● **REQUIREMENT**
Transcribe the listing exactly, skipping every picture.

● **ENTRIES SUPPLIED**
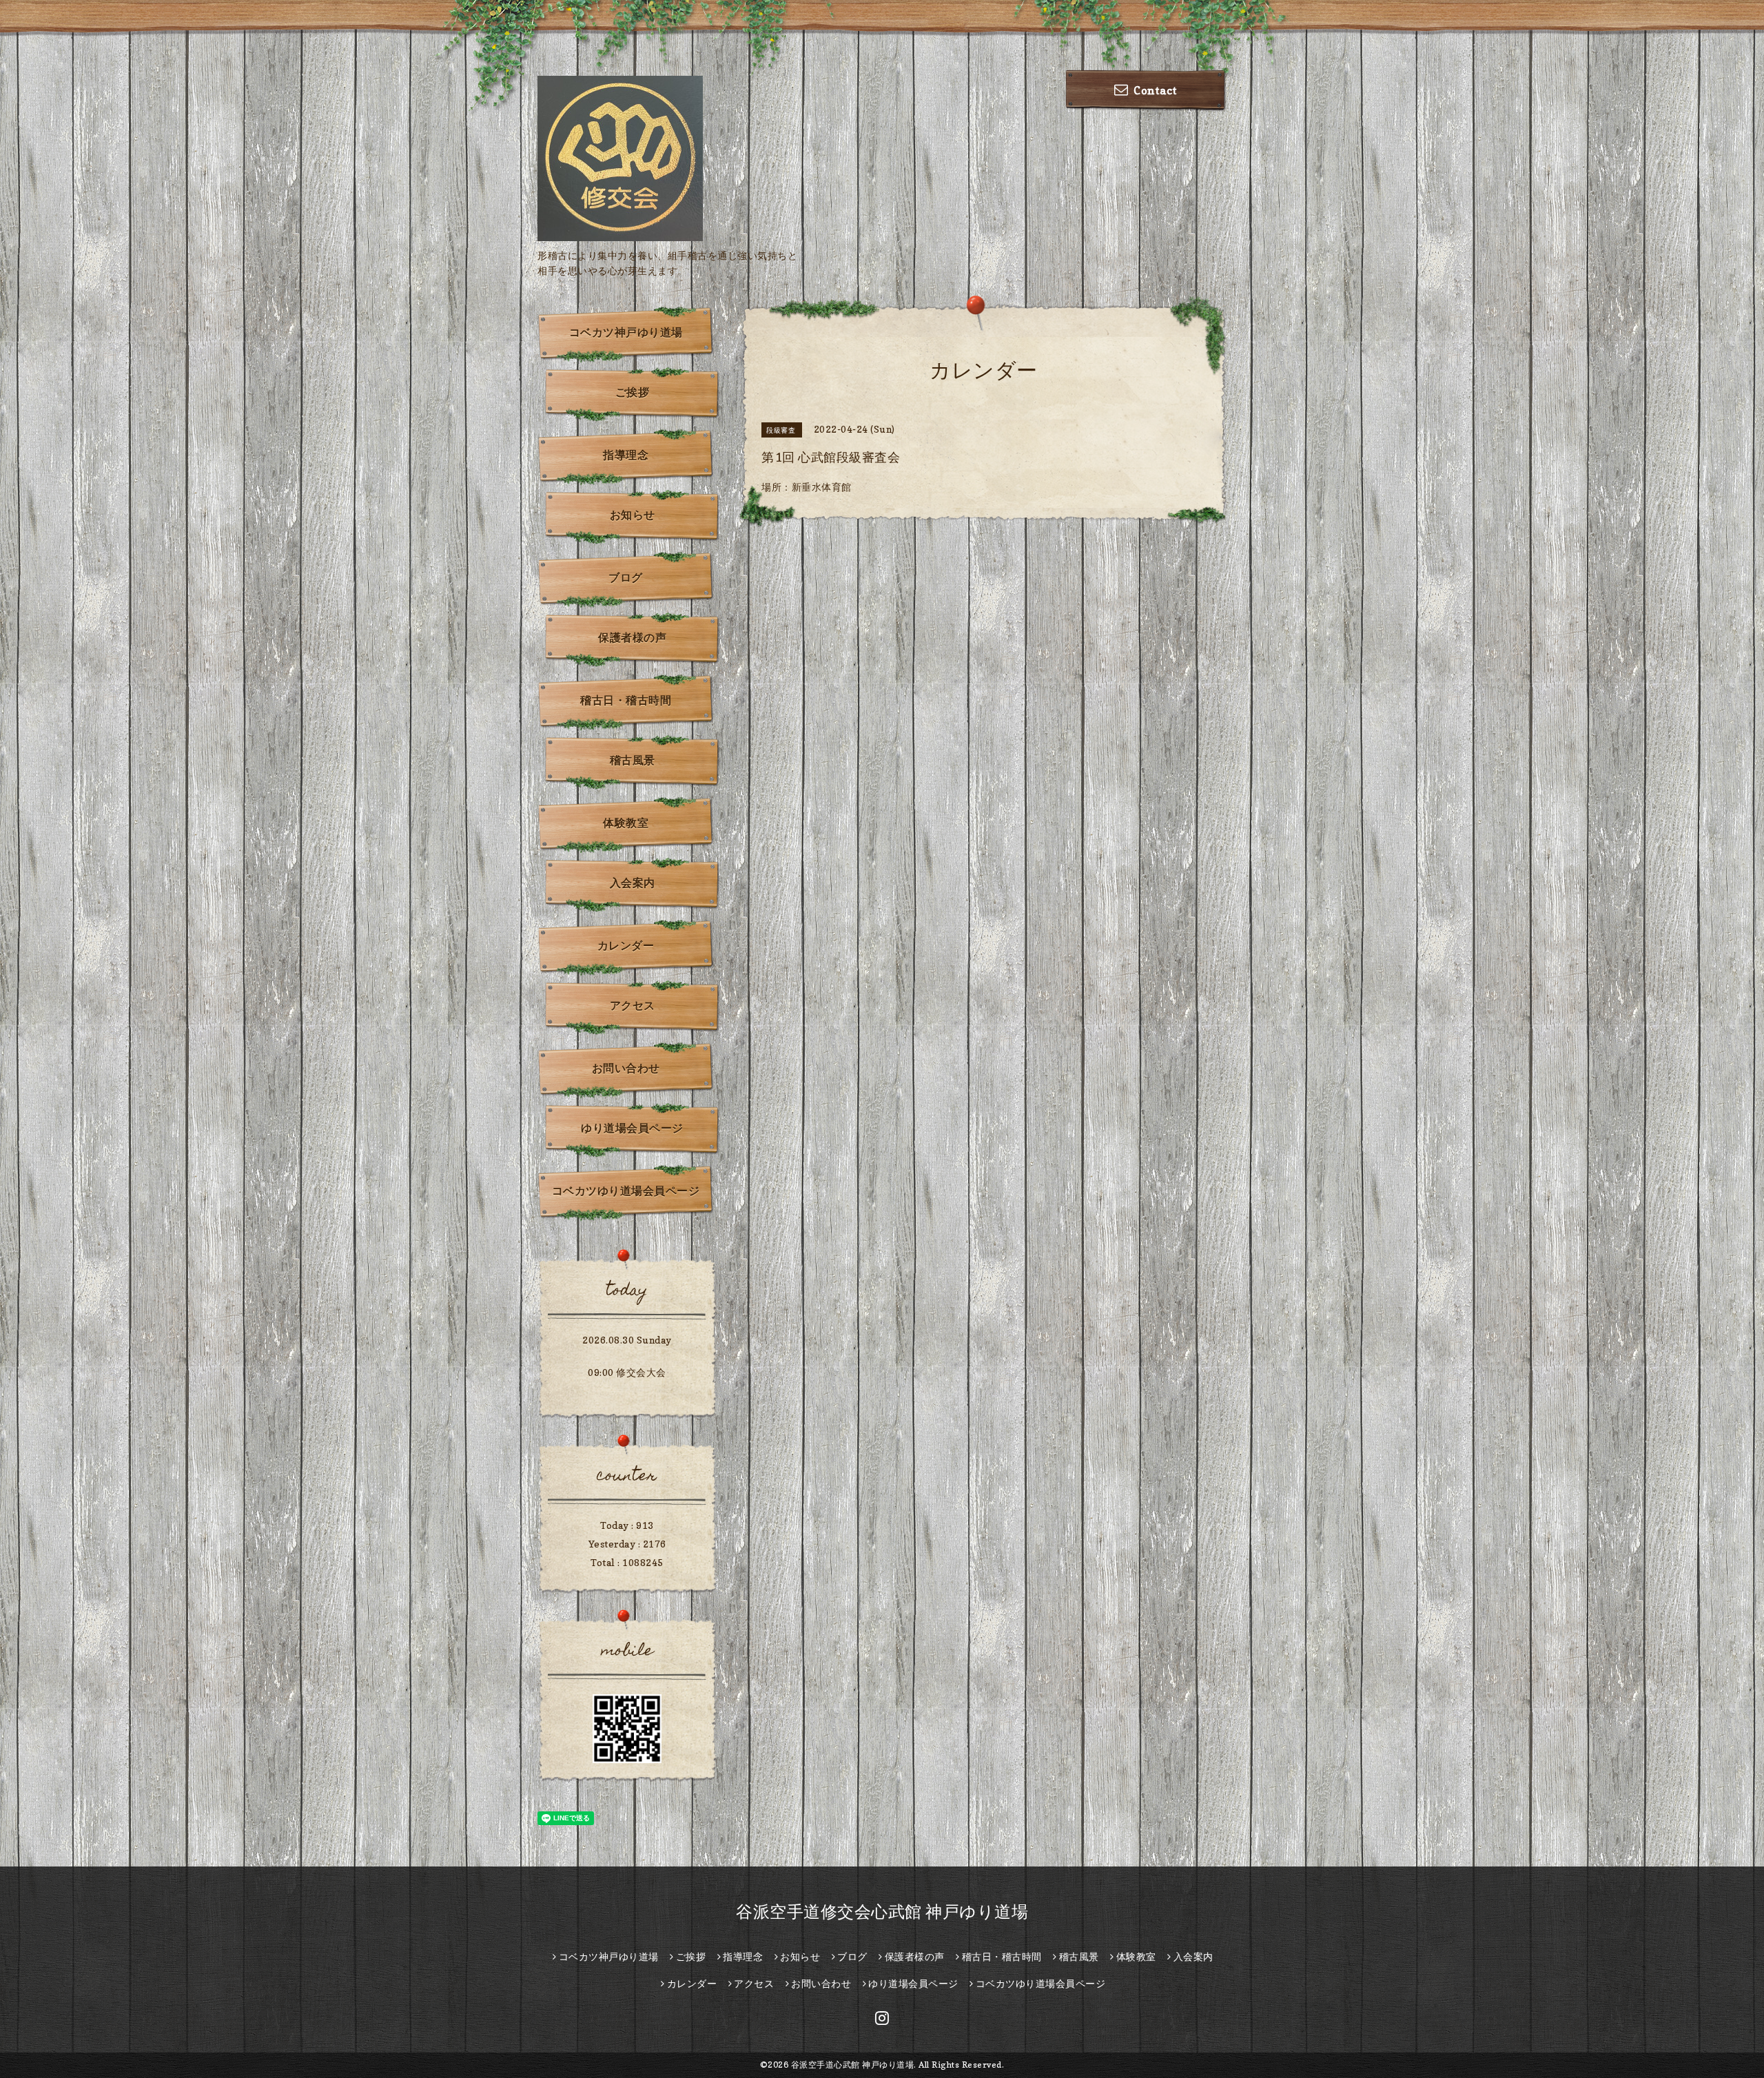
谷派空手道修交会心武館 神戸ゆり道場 (882, 1912)
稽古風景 (632, 760)
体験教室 (625, 823)
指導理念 (625, 455)
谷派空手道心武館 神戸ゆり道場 (852, 2064)
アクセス (632, 1005)
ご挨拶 (632, 392)
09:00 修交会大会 (627, 1372)
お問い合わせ (626, 1068)
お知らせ (632, 515)
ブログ (625, 577)
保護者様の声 (632, 637)
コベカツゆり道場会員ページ (626, 1190)
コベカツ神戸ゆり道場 (626, 332)
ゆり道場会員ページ (632, 1128)
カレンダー (626, 945)
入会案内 (632, 882)
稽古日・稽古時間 (625, 700)
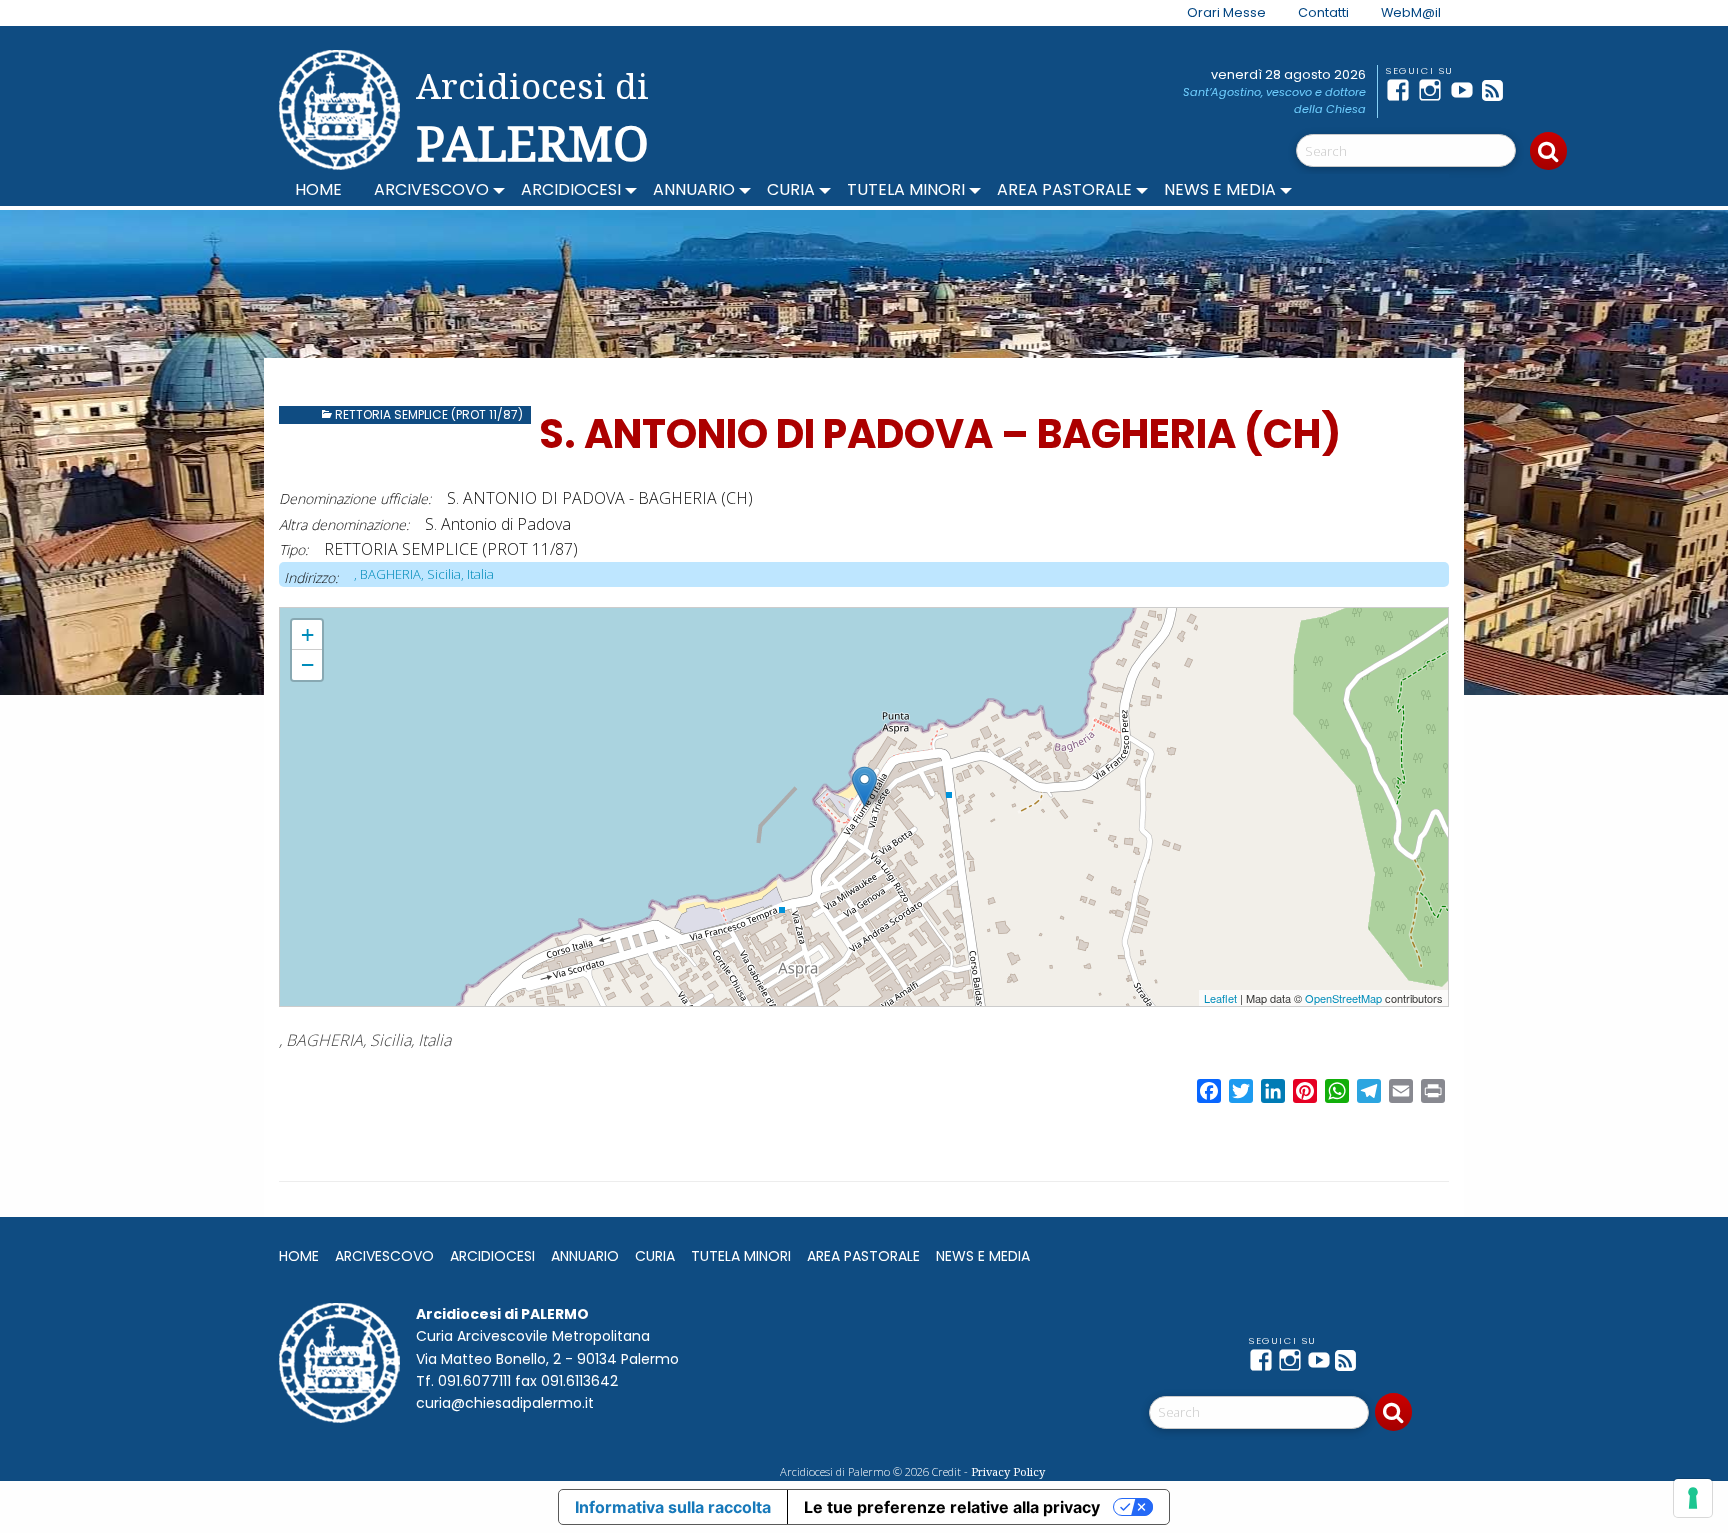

● **RESPONSE TO THE EXERCISE**
谷派空手道修交会心武館 神戸ゆり道場 (882, 1912)
稽古風景 (632, 760)
体験教室 (625, 823)
指導理念 (625, 455)
谷派空手道心武館 神戸ゆり道場 (852, 2064)
アクセス (632, 1005)
ご挨拶 (632, 392)
09:00 修交会大会 (627, 1372)
お問い合わせ (626, 1068)
お知らせ (632, 515)
ブログ (625, 577)
保護者様の声 (632, 637)
コベカツゆり道場会員ページ (626, 1190)
コベカツ神戸ゆり道場 (626, 332)
ゆり道場会員ページ (632, 1128)
カレンダー (626, 945)
入会案内 (632, 882)
稽古日・稽古時間 (625, 700)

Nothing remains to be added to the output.